Alan is far more than an expert of lacustrine basins, however. He is also a generous and supportive advisor to 26 graduate students, a witty and innovative educator, and a model community member. He has taught numerous field courses, given over 30 invited talks, edited or coedited six scientific volumes, written a book on energy and the Earth, chaired 12 technical sessions, reviewed hundreds of manuscripts, and served on numerous department, university and society committees.

In summary, Alan Carroll’s outstanding record of leadership, exploration and service in paleolimnology make him an ideal recipient for the 2016 Israel C. Russell Award.

top2016 Israel C. Russell Award — Response by Alan R. Carroll

I would first like to express my thanks to the Board of Directors of the Limnogeology Division of GSA, and also Mike Smith for his citation. I am deeply honored to be receiving this award.

My lifelong interest in lakes began while I was growing up in the Great Lakes region, and was nurtured by two exemplary graduate mentors. The first was Bruce Wilkinson at the University of Michigan, where I completed an M.S. degree on Holocene “marl” lake sediments. Bruce’s passion for science was both unmistakable and contagious, and his influence set me on the path I have followed ever since. The second was Steve Graham at Stanford, where I completed my Ph.D. on Paleozoic marine and lacustrine deposits in western China. Steve introduced me to the multidisciplinary, “big picture” thinking required to comprehend the evolution of sedimentary basins, and also helped me to see lake basins as fundamental tectonic features of the continental crust.

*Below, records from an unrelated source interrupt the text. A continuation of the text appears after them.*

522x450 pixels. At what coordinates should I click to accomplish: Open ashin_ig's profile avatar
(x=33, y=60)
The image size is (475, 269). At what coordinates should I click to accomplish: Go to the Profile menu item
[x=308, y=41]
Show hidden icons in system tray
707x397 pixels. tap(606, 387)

In the early 1990s I was fortunate to begin a fruitful collaboration with my long-term friend and colleague Kevin Bohacs that focused initially on improved models for lacustrine petroleum source rocks. Up until that point climate was commonly viewed as the dominant control on lake deposits, and source rock prediction was based largely on parameters such as water balance and annual temperature variation. Climate alone fails to adequately predict source rock depositional conditions even in modern lakes however, and we proposed instead that lacustrine facies associations, or lake types, are governed by the balance between tectonic basin accommodation versus water plus sediment fill.

My students at the University of Wisconsin–Madison and I have greatly expanded on this understanding since, in large part through studies of the world-famous Green River Formation. It has become increasingly clear that this Eocene lake system preserves a record not only of events in the immediate vicinity of the lakes themselves, but also within their much larger catchment areas. In contrast to early interpretations that drainage to Green River Formation lakes was mostly local, we have now shown that they drained much of the western United States. These findings point toward an exciting new approach to using lake deposits, as archives of tectonic, magmatic, climatic, geomorphic, and biologic processes acting across broad areas of the continents.

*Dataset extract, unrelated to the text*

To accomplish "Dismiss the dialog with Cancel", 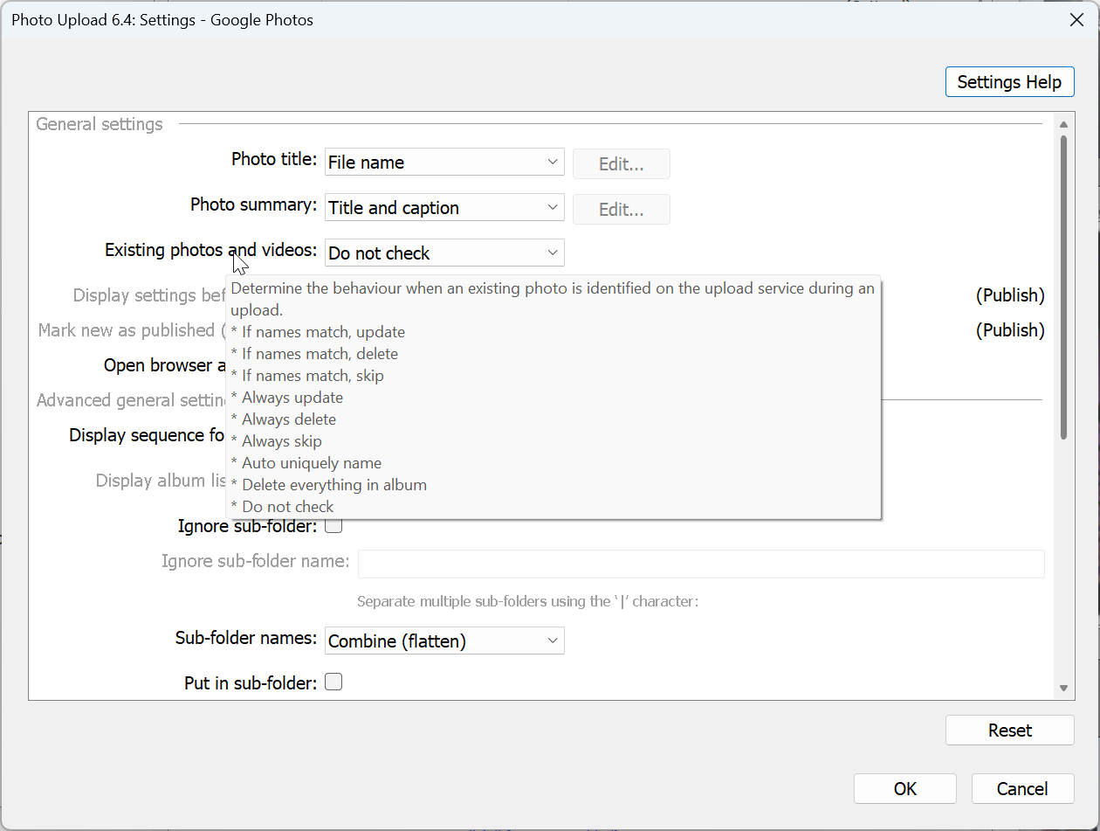I will tap(1021, 789).
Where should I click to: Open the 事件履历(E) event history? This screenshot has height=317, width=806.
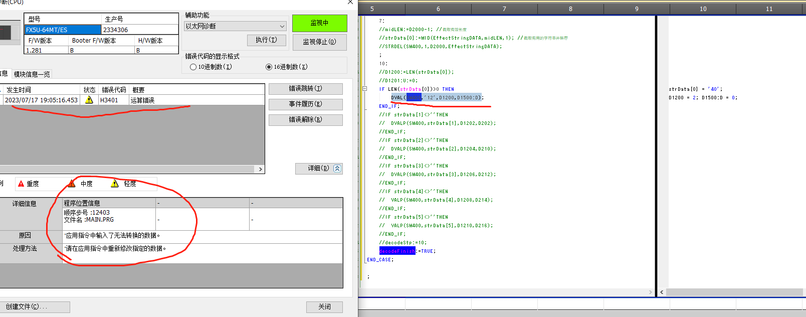tap(305, 104)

I’ve been privileged to work with many gifted collaborators, including Marc Hendrix, Brad Singer, Clark Johnson, Brian Beard, Steve Meyers, Shanan Peters, Tim Lowenstein, and Page Chamberlain, to name a few. I also thank the many Wisconsin students who have made contributions to our understanding of lakes, including Wasinee Aswasereelert, M’Bark Baddouh, Lauren Chetel, Amalia Doebbert, Kuwanna Dyer, Justin Gosses, Jen Graf, Alex Hammond, Brooke Norsted, Jeff Pietras, Meredith Rhodes Carson, Eric Skarman, Ashley Throckmorton, Marshal Tofte, Jana Van Alstine, Andrew Walters, Marwan Wartes, and Eric Williams. I’d also like to acknowledge Beth Gierlowski-Kordesch for her vital role in creating the vibrant limnogeology community that exists today. Finally I’d like to thank my wife Wendy and my son Liam for their tireless support.